Data records:
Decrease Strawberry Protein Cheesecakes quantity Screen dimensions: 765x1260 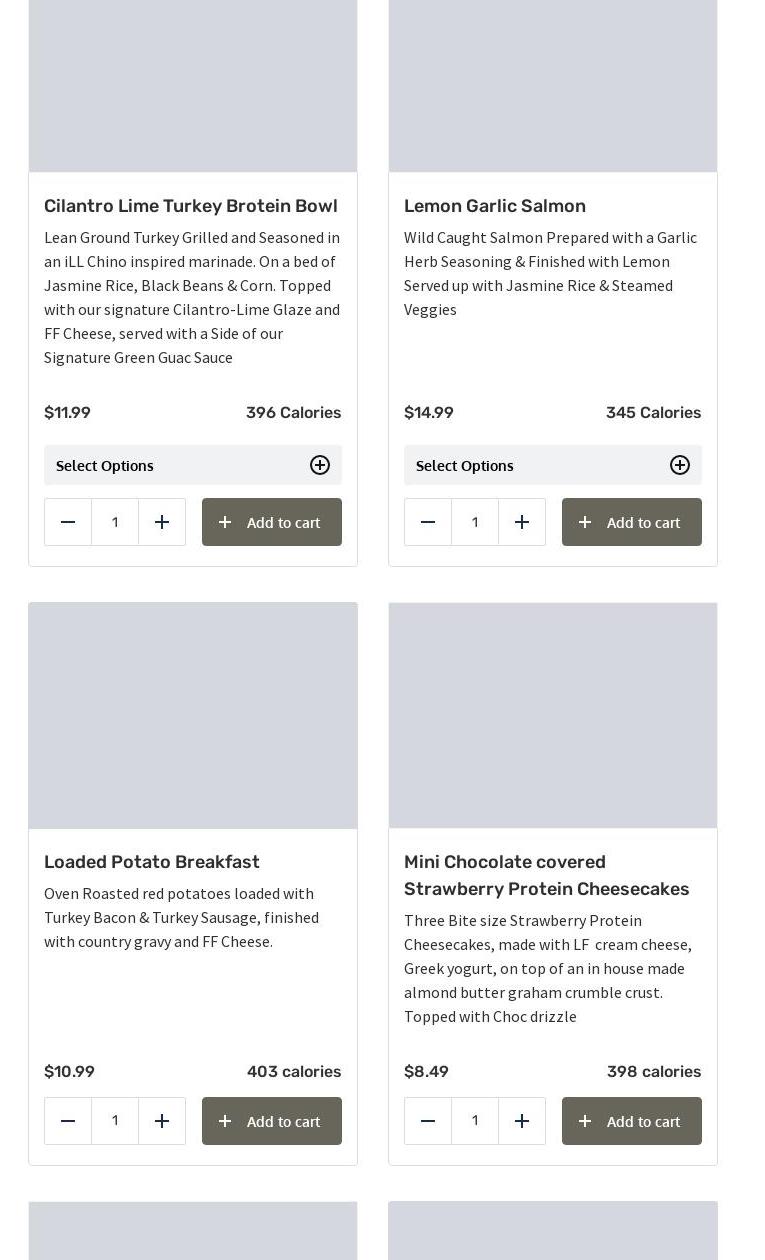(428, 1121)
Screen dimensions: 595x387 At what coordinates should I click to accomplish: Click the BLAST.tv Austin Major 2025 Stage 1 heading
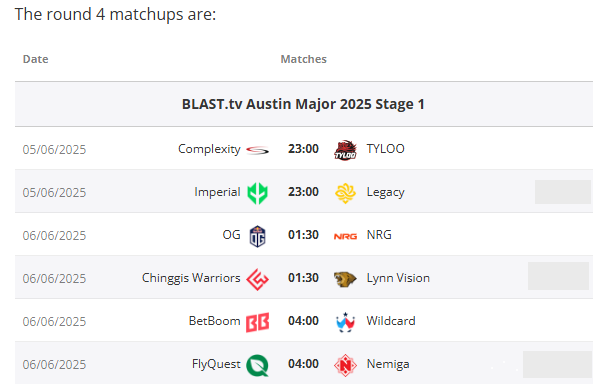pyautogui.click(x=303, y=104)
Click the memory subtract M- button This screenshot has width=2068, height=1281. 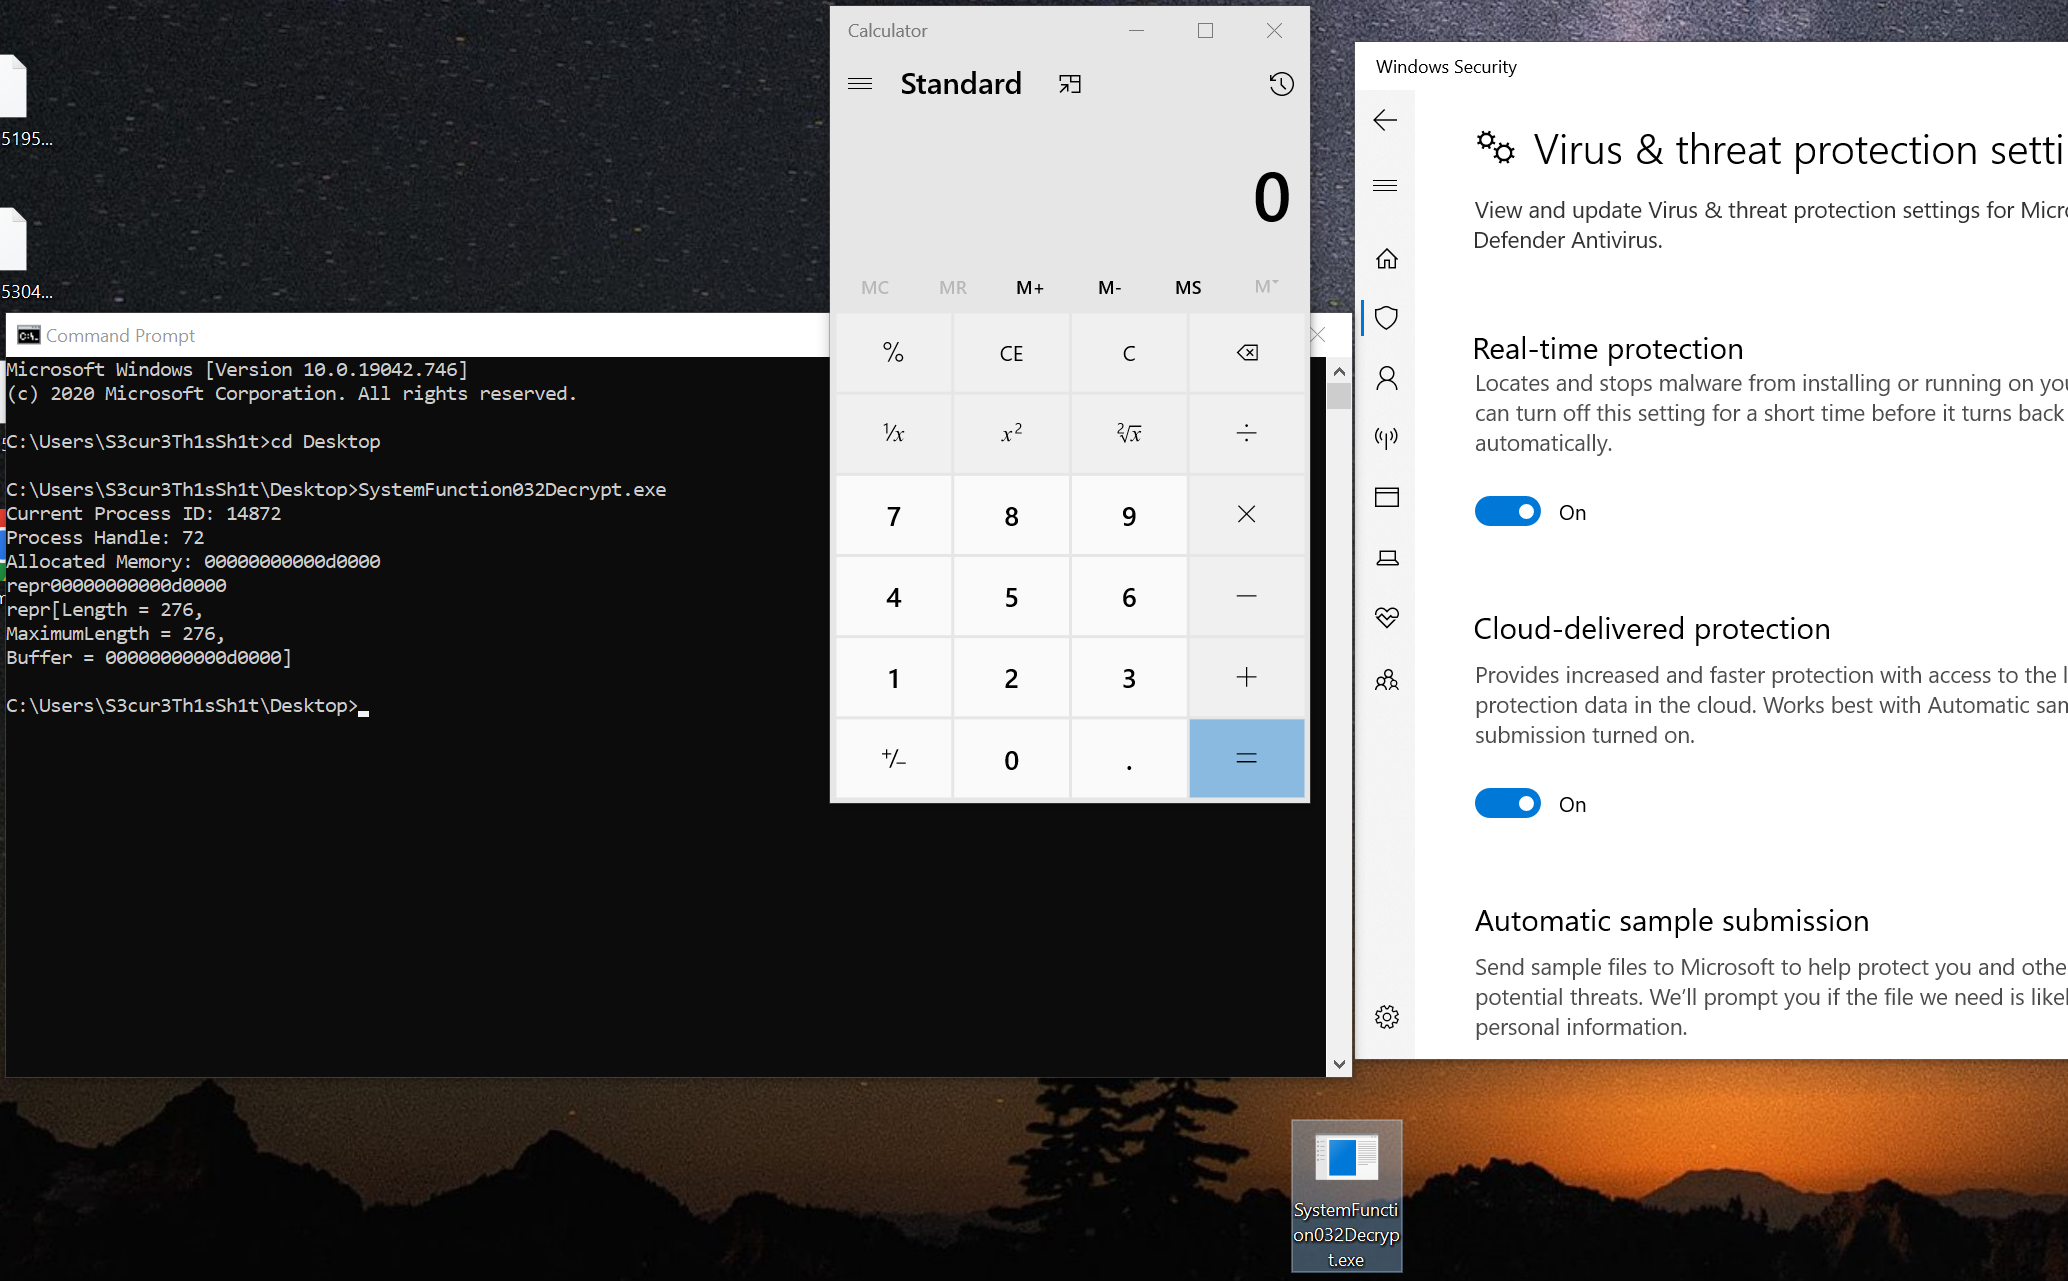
---
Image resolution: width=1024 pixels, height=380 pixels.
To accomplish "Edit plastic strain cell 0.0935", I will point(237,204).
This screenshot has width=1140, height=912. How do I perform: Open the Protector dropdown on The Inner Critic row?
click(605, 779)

Work item:
Above are the records; restate exactly the lines from the one containing "Screen dimensions: 595x387" through the one containing "Click the memory", keeping pictures out.

Completed exercise:
Screen dimensions: 595x387 At what coordinates should I click to accomplish: Click the BLAST.tv Austin Major 2025 Stage 1 heading
pyautogui.click(x=303, y=104)
Click the memory subtract M- button This screenshot has width=2068, height=1281. 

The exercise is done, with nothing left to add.